Отрывок:
Искусственные знаки создаются человеком.
Словесные знаки – это язык, который Шафф ставит на особое место. Примером
несловесных знаков-сигналов может служить ракета, выпущенная, чтобы сообщить,
например, о достижении той или иной группой людей пункта назначения.
Собственно замещающие знаки – это портреты, картины, модели, макеты, фотографии.
Символы – это какие-либо предметы или их изображения, имеющие некоторое
сходство с замещаемыми концептами. Например, фигура богини Фемиды с завязанными
глазами, которая держит весы - символ правосудия, чаша с ядом, обвитая змеей – символ
медицины и т.д.
Примеры социальных символов: иномарка, норковая шуба, собственная вилла –
зажиточность, короткая стрижка – символ «крутизны», длинные волосы у мужчин –
артистическая профессия и т.д. Социальные невербальные символы имеют ярко
выраженную национальную специфику.

Рабочее задание 1: Перечислите все собственно замещающие знаки, которые названы в отрывке о знаках.
Рабочее задание 2: Изложите содержание отрывка о знаках в двух предложениях.
Рабочее задание 3: Продолжите отрывок о знаках, начав сразу после его последнего предложения.

Предоставленный листинг:
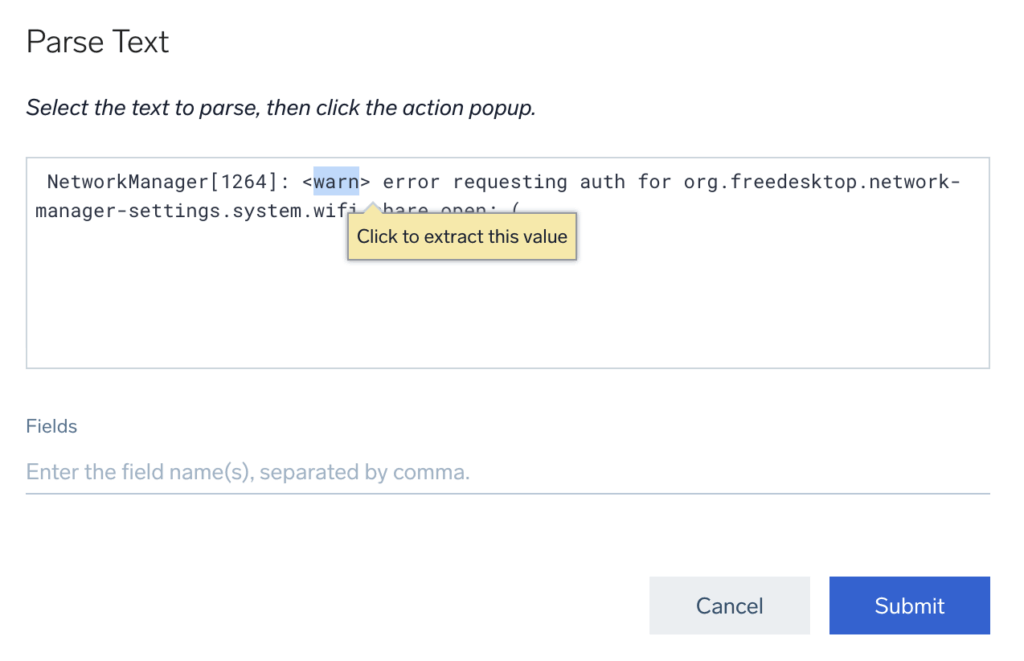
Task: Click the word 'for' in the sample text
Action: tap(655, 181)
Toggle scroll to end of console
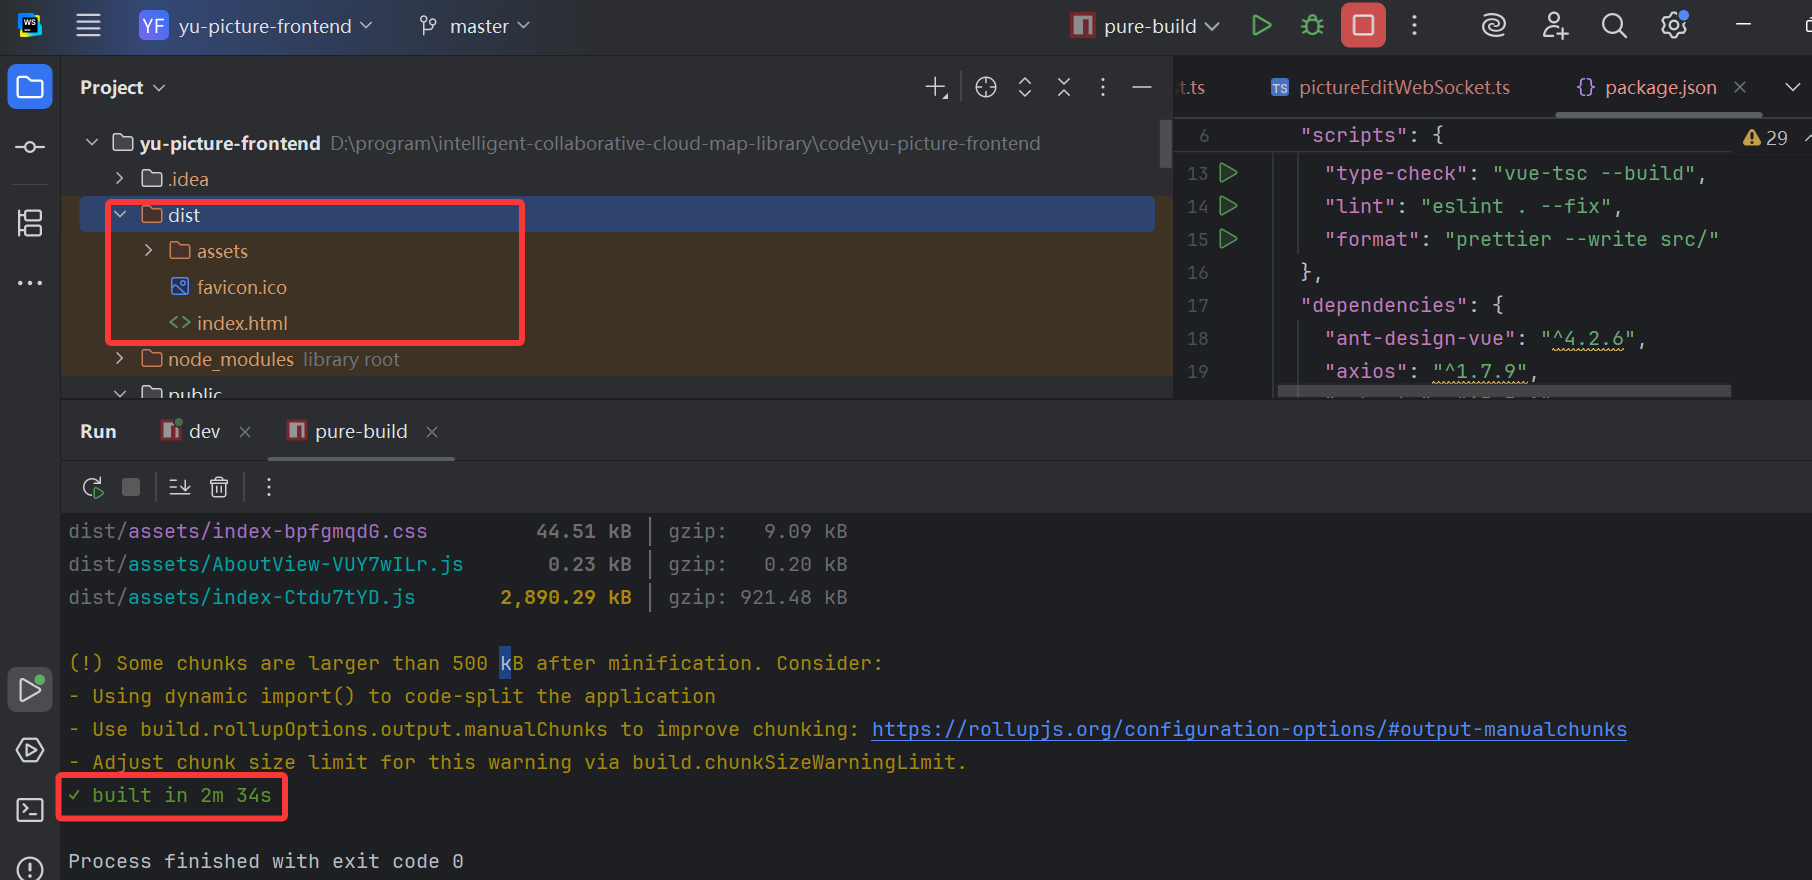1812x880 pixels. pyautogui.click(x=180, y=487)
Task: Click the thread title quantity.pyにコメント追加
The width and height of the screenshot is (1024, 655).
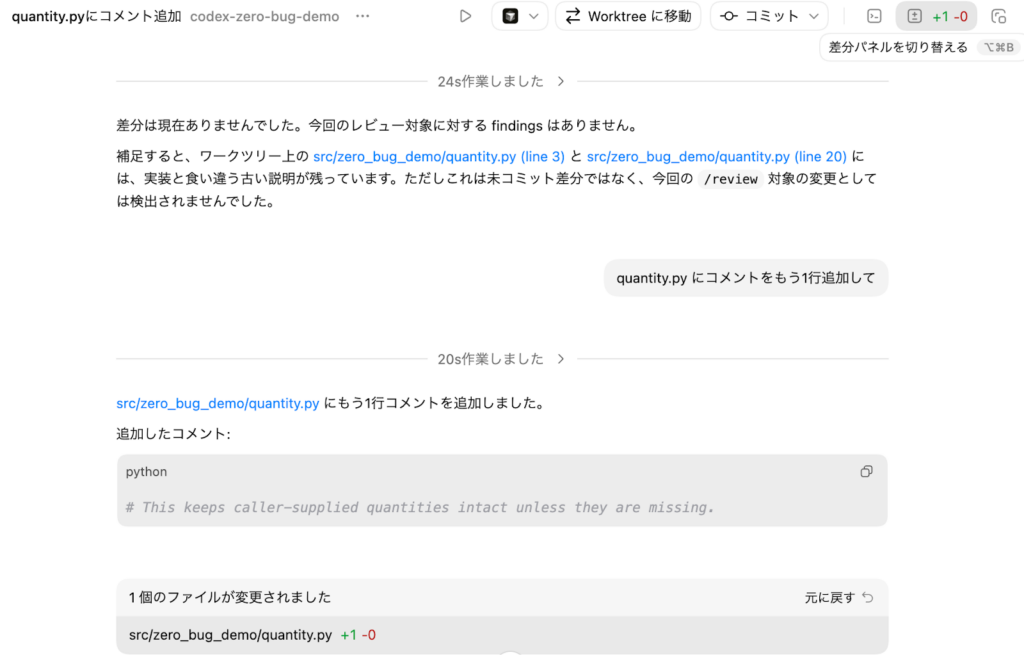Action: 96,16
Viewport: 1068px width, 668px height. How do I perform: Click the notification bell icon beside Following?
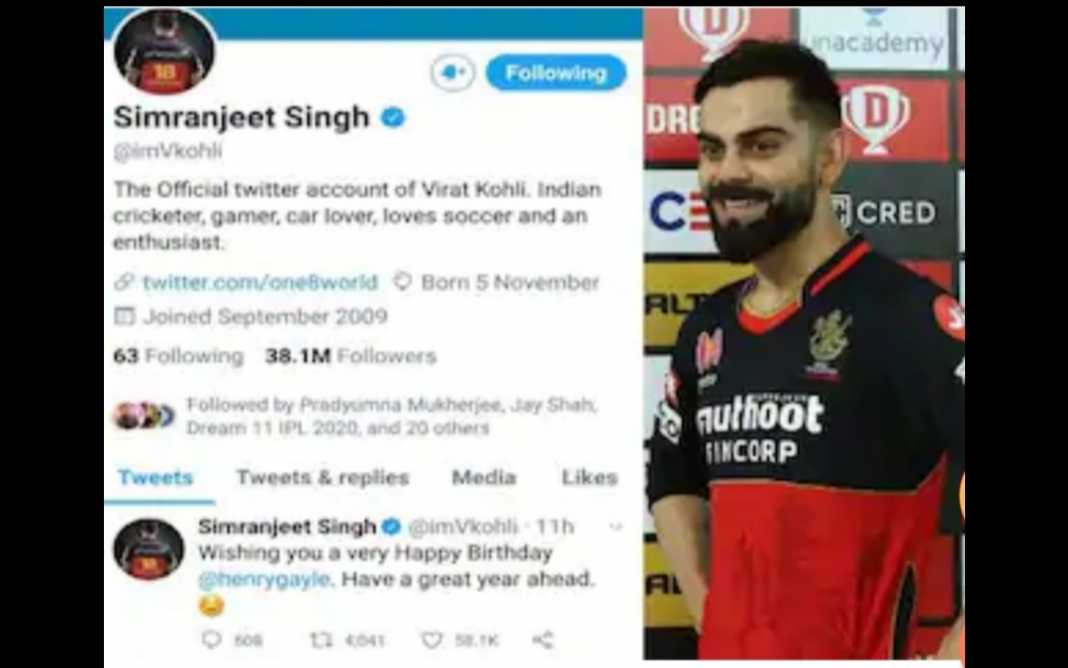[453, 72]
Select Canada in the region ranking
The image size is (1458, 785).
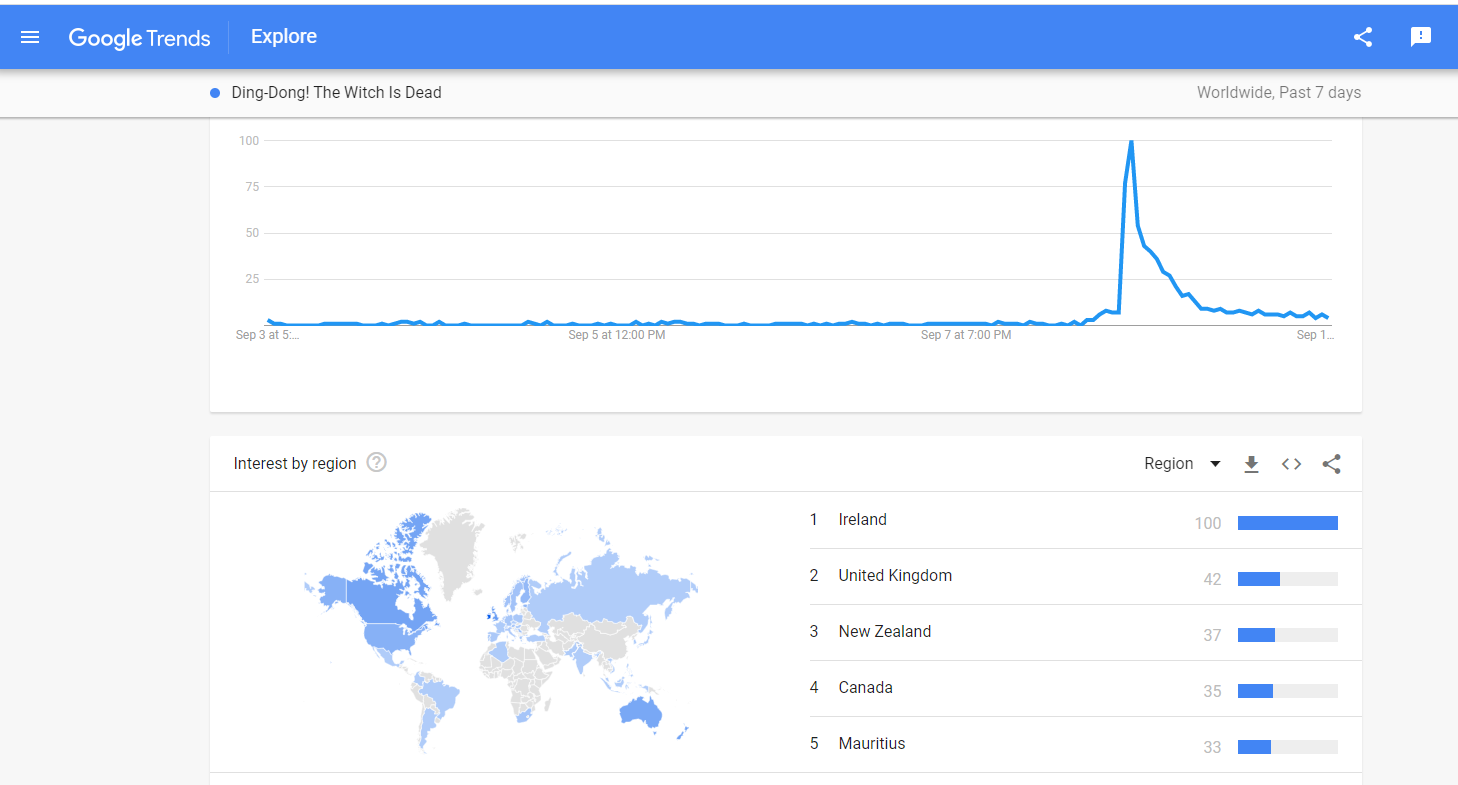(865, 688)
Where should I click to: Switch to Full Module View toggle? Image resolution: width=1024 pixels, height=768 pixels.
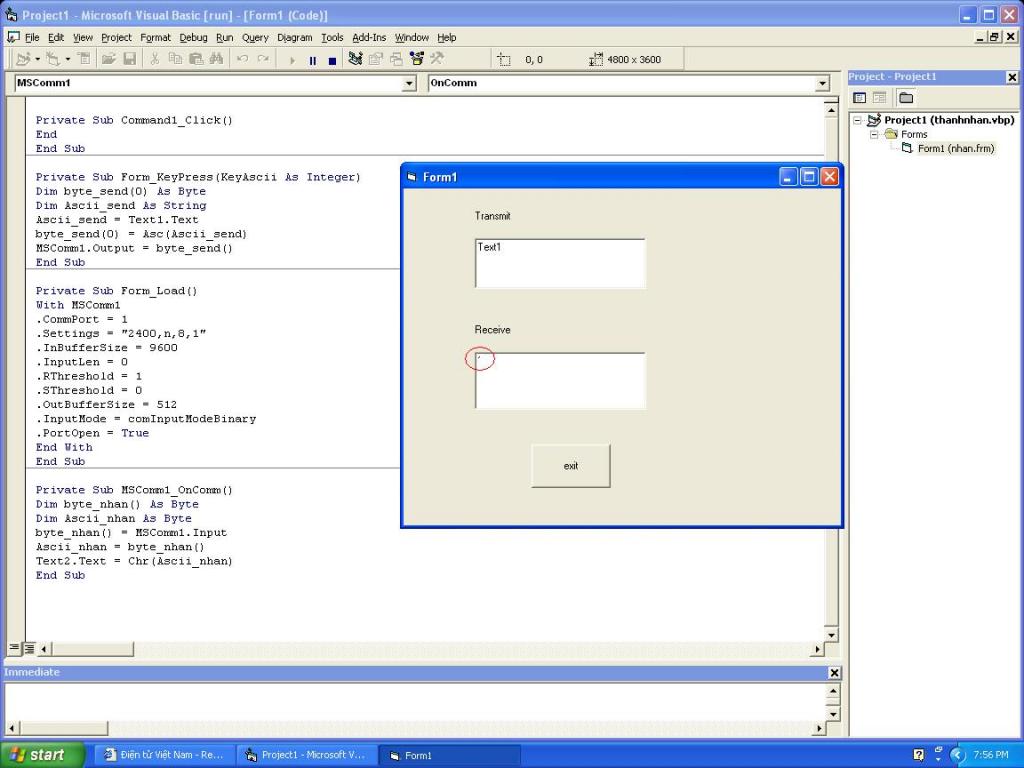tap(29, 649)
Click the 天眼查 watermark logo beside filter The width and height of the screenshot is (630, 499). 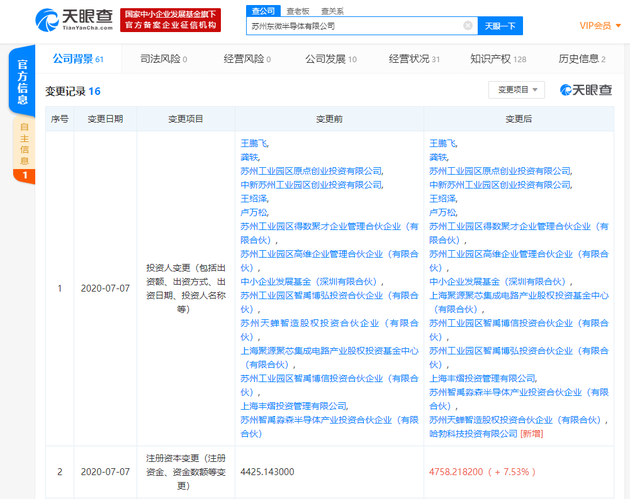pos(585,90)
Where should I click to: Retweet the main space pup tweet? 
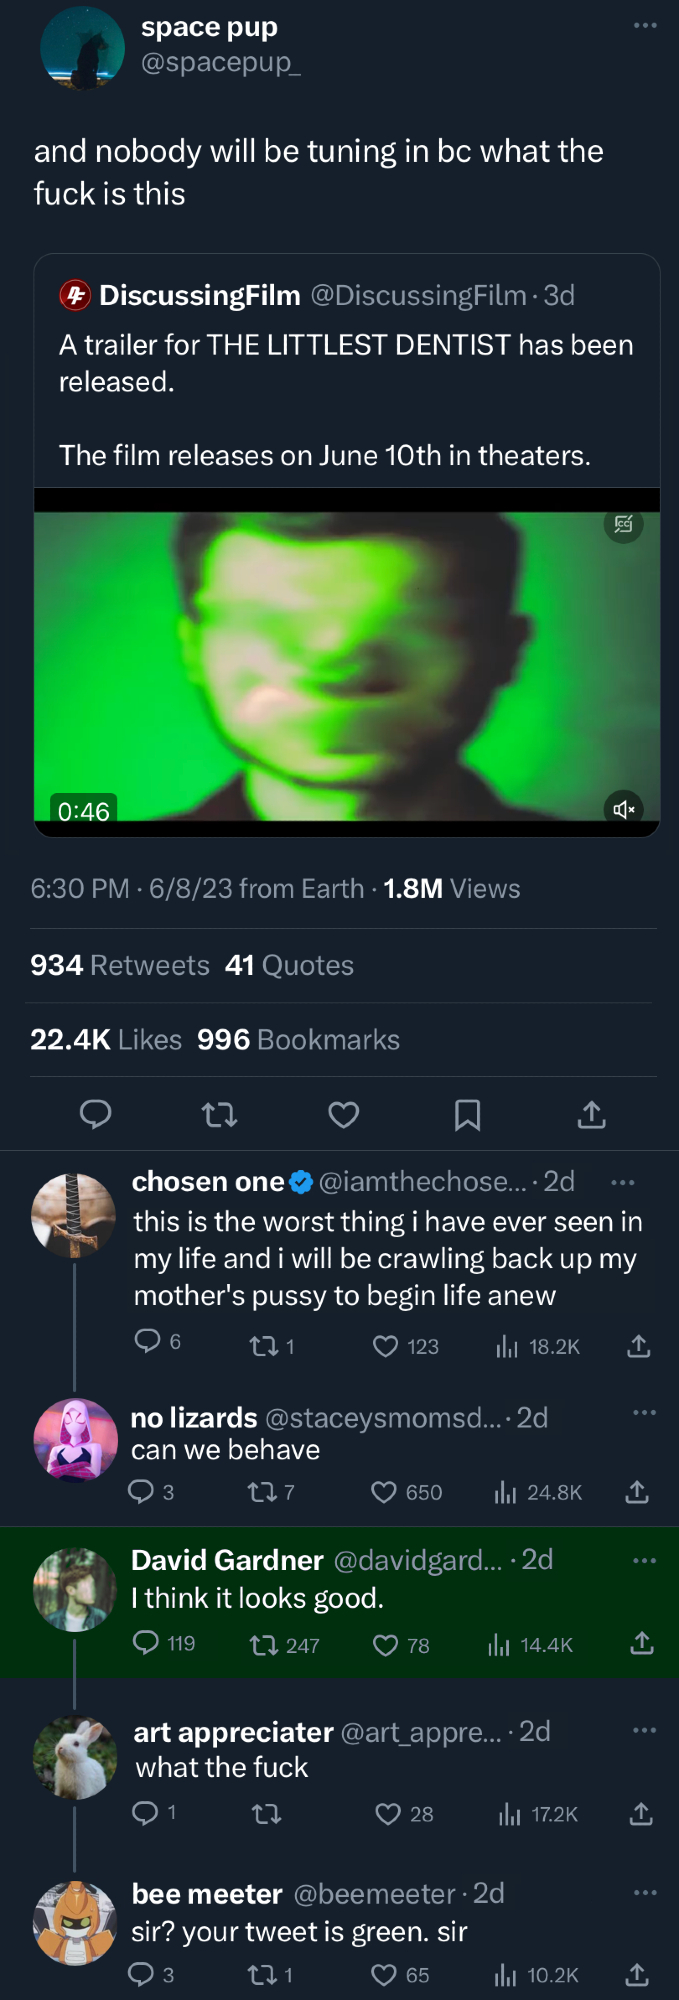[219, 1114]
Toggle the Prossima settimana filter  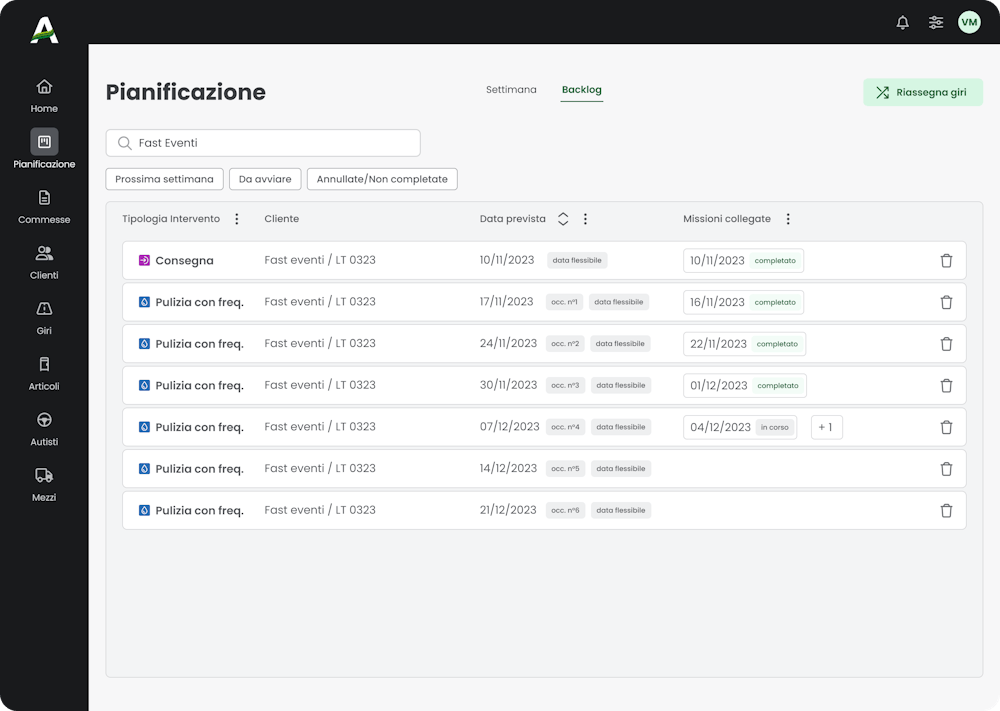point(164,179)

Результат выполнения 1: Портреты, картины, модели, макеты, фотографии.

Результат выполнения 2: Искусственные знаки создаются человеком; среди них названы словесные знаки, то есть язык, несловесные знаки-сигналы, собственно замещающие знаки и символы, имеющие некоторое сходство с замещаемыми концептами. Приводятся примеры социальных символов и отмечается, что социальные невербальные символы имеют ярко выраженную национальную специфику.

Результат выполнения 3:
Среди несловесных невербальных знаков самую большую группу составляют жесты значимые движения тела. Жесты подразделяются на следующие разряды.
19
Номинативные жесты – их функция заменять,
дополнять или дублировать
вербальные средства. Номинативные знаки используются автономно или вместе с
вербальными средствами (большой палец - отлично, палец к губам - тихо, покручивание
у виска - ненормальный и др.). К номинативным относится и большой разряд изобразительных жестов – их особенность в том, что они передают чувственный образ предмета,
действия (изображение размера, формы, высоты предмета).
Эмоционально- оценочные жесты – выражают оценку чего-либо в ходе общения
(собеседника, его действий, слов, окружающих предметов, событий, третьих лиц) огорченная отмашка рукой, кулак как угроза, руки к груди как знак просьбы и др.
Указательные жесты - выделяют предмет в коммуникативной ситуации, ориентируют
собеседника в пространстве (указание пальцем, ладонью, головой).
Риторические жесты - жесты, которые имеют усилительный характер, усиливают
выражаемое содержание, акцентируют или усиливают отдельные части высказывания,
текста в целом. Риторические жесты могут подчеркивать ритмический рисунок
высказывания, подчеркивать коммуникативно значимое членение речи (взмахи рукой,
движение ладоней к аудитории).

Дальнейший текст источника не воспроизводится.